───── Verilen metin ─────

Gün geçmiyor ki ülkemiz masum bir evladımızın katledilmesi ile sarsılmasın. Bugün artık masum evlatlarını koruyamayan, acımasızca işkence ile kaybeden bir topluma dönüştük. Altı aylık bebekten, iki üç yaşında kız erkek demeden cinsel saldırıya uğrayarak katledilen masum evlatlarımızın, cinsel saldırıya uğrayarak katledilen Özgecan'larımızın ülkesi olduk.

Çocuklarımızın yüzüne her gün bizim evladımız da aynı saldırılarla karşılaşabilir mi endişesi taşıyarak iç sızısı ile bakıyoruz. Çocukların akşama kadar sokakta oynadığı bir toplumdan buralara geldik. Öncelikle bunun nedenlerini düşünmeli ve araştırmalıyız.

Bugün kız erkek demeden denetimsiz tarikat evlerinde, yurtlarında cinsel saldırıya uğrayan çocuklarımızın hesabını kim verebilir? Tüm bu çocuk istismarının araştırılması ve önlenmesi için meclise verilen önergenin iktidarın aile bakanı tarafından 'bir kereden bir şey olmaz' denilerek reddedildiğini tarih kaydetmiştir.

Cinsel saldırıyla katledilen bebeklerimiz, tarikat evlerinde yurtlarında çocuk yaşta cinsel saldırıya uğrayan çocuklarımız, evlendirilerek geleceği çalınan kızlarımız binlerle, onbinlerle ifade edilmektedir. Tüm bu yaşananlar altı yaşında çocukla evlenilebilir fetvası veren zihniyetin sonuçlarıdır.

TÜİK verilerine göre 2008-2016 yılları arasında 104 bin 531 çocuğumuzun kayıp olarak resmi kayıtlara geçtiği bildirilmektedir. Bu kaybolan çocukların akıbeti hakkında resmi veriler mevcut değildir. Çocuk araştırmaları derneği'nin raporuna göre çocuk istismarı son on yılda yüzde 700 artış göstermiştir.

Çocuk hakları sözleşmesine göre 18 yaşına kadar her insan bir çocuktur. Ülkemizde çocuk gelinlerin oranı yüzde 15 olarak tahmim edilmektedir.Çocukların başlık parası adı altında para alınarak evlendirilmesi yoluyla ile istismarına izin verilmesi herşeyden önce toplumsal bir yaradır. Çocuk gelin ve çocuk anne, kişinin eğitim hakkının engellenmesi, kalıcı psikolojik ve fiziksel rahatsızlıklar ve anne bebek ölümlerinde artışı da beraberinde getirmektedir.

───── Sağlanan veriler ─────

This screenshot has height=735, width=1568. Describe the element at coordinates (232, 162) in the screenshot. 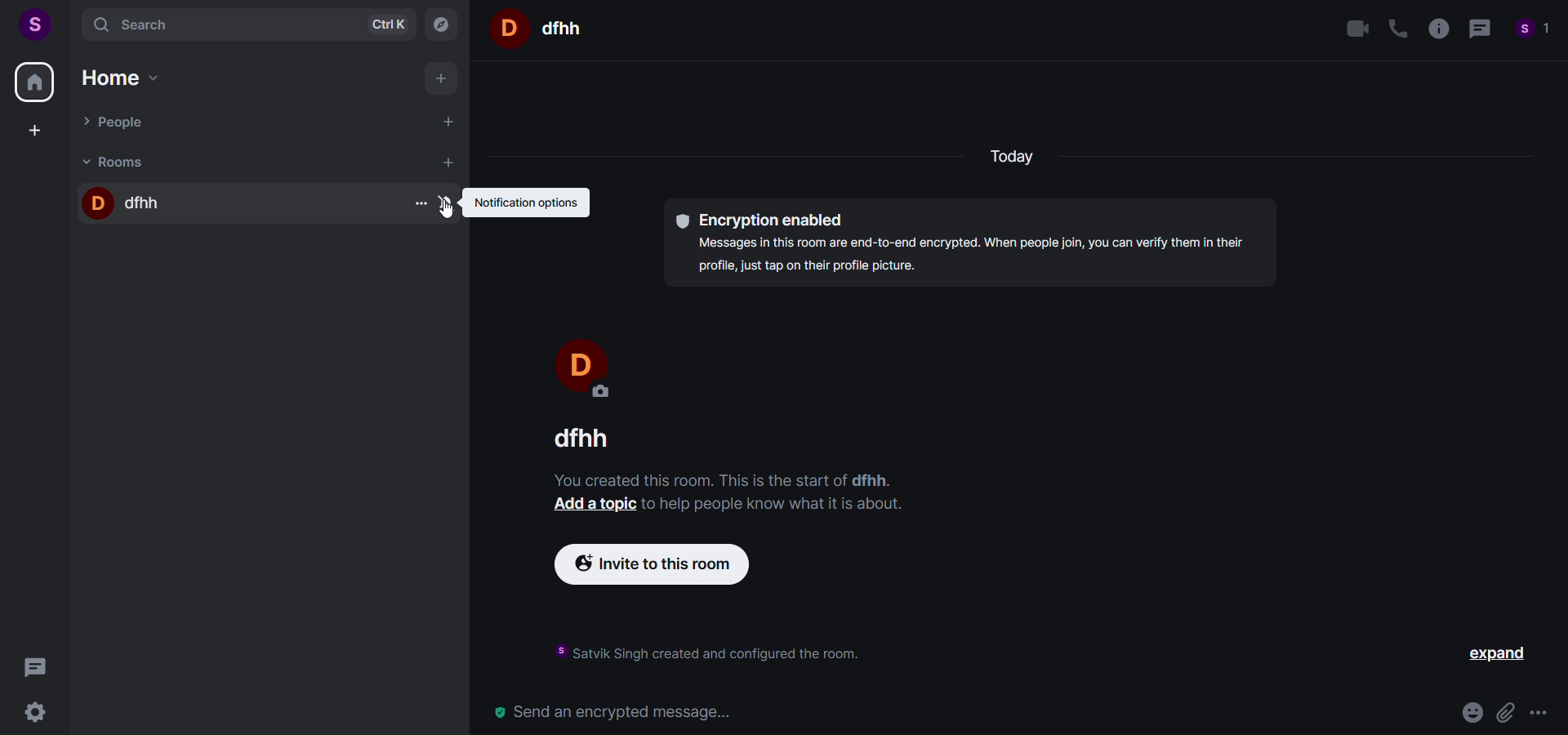

I see `rooms` at that location.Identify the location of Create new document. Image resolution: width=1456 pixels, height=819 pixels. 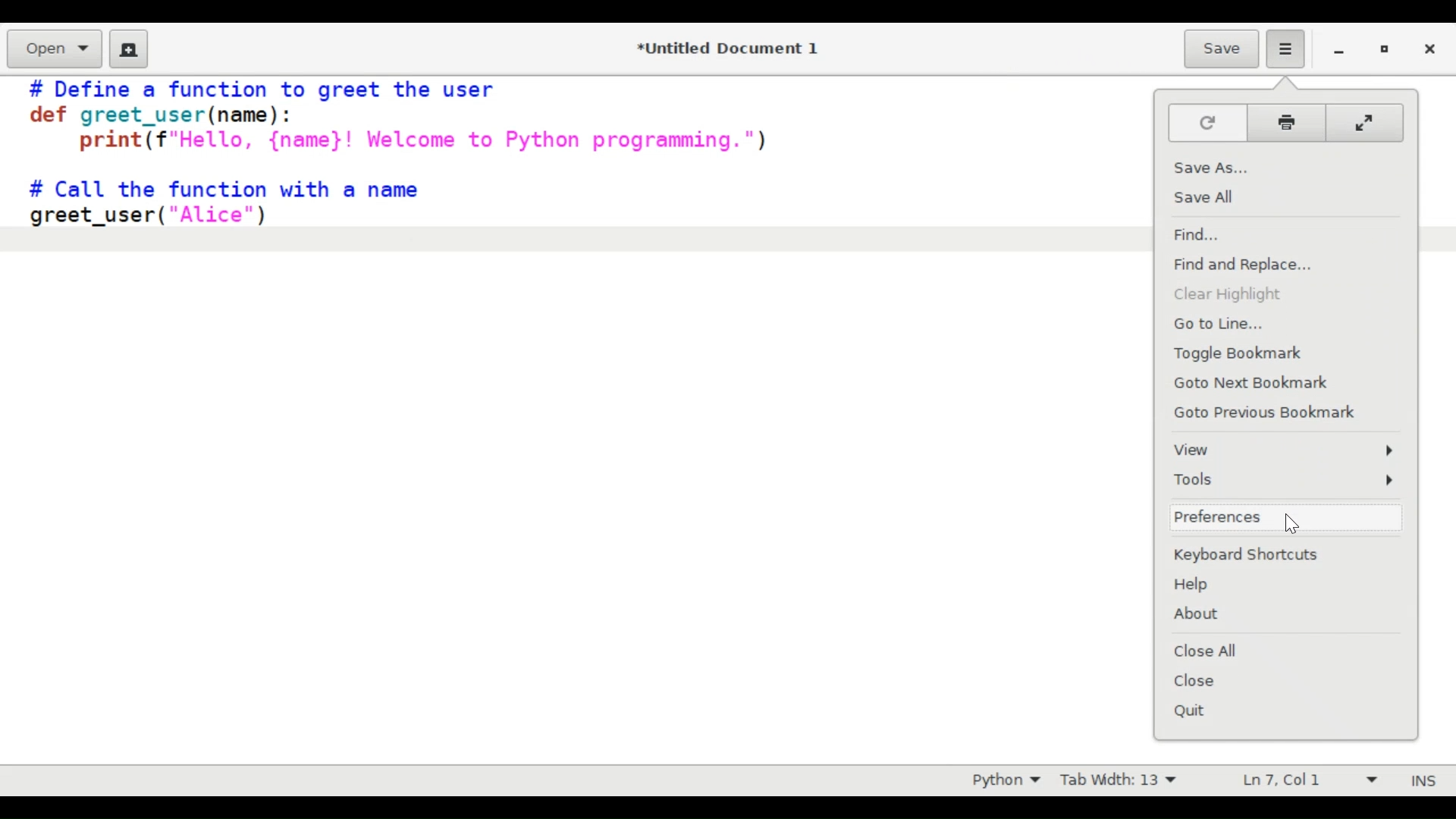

─────

**Yapılacak görev:** Çocuk istismarı ve çocuk gelinler üzerine yazıyı son cümlesinden sonra kaldığı yerden sürdürür müsün?

**Göreve yanıt:**
Aile ve Sosyal Politikalar Bakanlığı'nın indirgenerek Çalışma, Sosyal Hizmetler ve Aile Bakanlığı olarak birleştirilmesi kabul edilemez bir uygulamadır. Bu durum, yoğun bir şekilde yaşanan çocuk istismarı ve cinsel saldırılara, kadınlara yönelik cinsel saldırı ve katliamlara çözüm oluşturmaktan gittikçe uzaklaşıldığının en somut göstergesidir. Kadın ve Aile Bakanlığı tekrar sadece Kadın, Aile ve Çocuk sorunlarına yoğunlaşmak üzere ayrı bir bakanlık olarak tanımlanmalı ve görev yapmalıdır.

Ülkemizdeki çocuklara yönelik cinsel saldırı ve katliamların artışının idam cezasının geri getirilmesine gerekçe oluşturulmaya çalışılması da kabul edilemez.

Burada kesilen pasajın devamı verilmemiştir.